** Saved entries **
○ ○ ○ ○ ○ ○ ○

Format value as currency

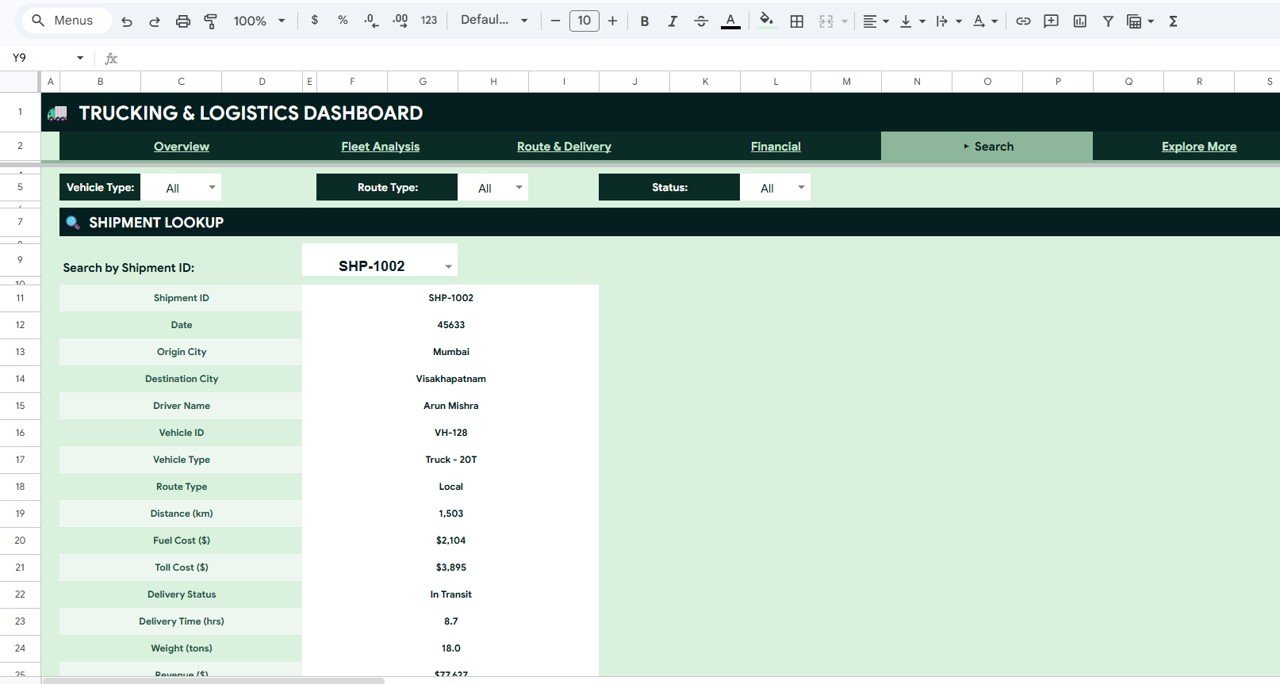pyautogui.click(x=314, y=20)
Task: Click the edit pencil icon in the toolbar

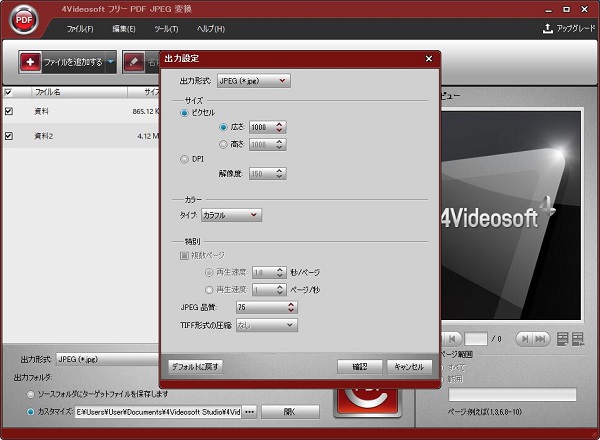Action: click(134, 62)
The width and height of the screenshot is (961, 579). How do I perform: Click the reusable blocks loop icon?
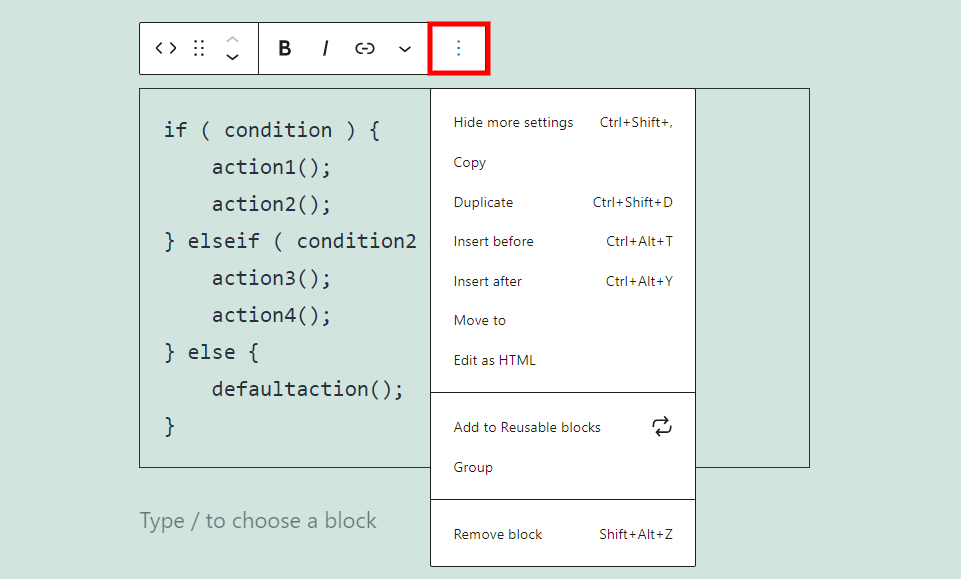tap(662, 427)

○ ○ ○ ○ ○ ○ ○

** EXERCISE DESCRIPTION **
Retype the records above exactly, starting at the line that contains "The width and" and going through the last line, and leave out any pictures.

** RESPONSE TO THIS EXERCISE **
The width and height of the screenshot is (961, 579). How do I perform: Click the reusable blocks loop icon?
tap(662, 427)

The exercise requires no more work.